Page:Eliot - Daniel Deronda vol 1&2.pdf/242

La bibliothèque libre.
Le texte de cette page a été corrigé et est conforme au fac-similé.

été imprudent avec notre argent, et il devrait en être puni. Nous pouvons recourir à la loi pour retrouver notre fortune. Mon oncle aurait déjà dû prendre des mesures et ne pas accepter tranquillement de si grands torts. Nous avons la loi pour nous.

— Mon enfant, la loi ne peut nous rendre un argent perdu ainsi. Ton oncle dit que ce serait répandre du lait par terre. Et puis, il faut de l’argent pour faire un procès, et il n’y a pas de loi pour les gens ruinés. Nous ne sommes pas les seules victimes ; bien d’autres que nous ont perdu et devront aussi se résigner.

— En tout cas, je ne me résigne pas à habiter Sawyer’s Cottage et à vous voir travailler pour gagner quelques misérables shillings. Je ne le veux pas. Je ferai autre chose qui conviendra mieux à notre rang et à notre éducation.

— Je suis sûre que ton oncle t’approuvera et t’en admirera davantage, dit madame Davilow, qui voulut profiter de cette ouverture pour aborder un sujet difficile. — Je n’ai jamais pensé que tu te résignerais à vivre comme nous, si quelque chose de mieux s’offrait pour toi.
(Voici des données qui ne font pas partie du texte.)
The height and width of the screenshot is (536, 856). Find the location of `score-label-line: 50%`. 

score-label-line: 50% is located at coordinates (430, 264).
Ton oncle et ta tante ont pensé que tes talents étaient une fortune, et ils ont déjà trouvé quelque chose qui, peut-être, pourra te satisfaire.
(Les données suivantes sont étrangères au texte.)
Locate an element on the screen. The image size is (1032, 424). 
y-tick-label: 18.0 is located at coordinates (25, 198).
— Qu’est-ce que c’est, maman ?

La colère de Gwendolen avait fait place à la curiosité, et déjà les conjectures romantiques allaient leur train.

— Deux positions s’offrent : l’une, dans la famille d’un évêque où il y a trois filles, et l’autre, dans un pensionnat de demoiselles du grand monde. Ton français, ta musique, ta danse et tes manières de grande dame sont précisément ce qui convient. Le traitement est de cent livres par an, et pour que tu ne vives pas aussi pauvrement que nous, — madame Davilow hésita, — tu pourrais peut-être accepter un de ces emplois.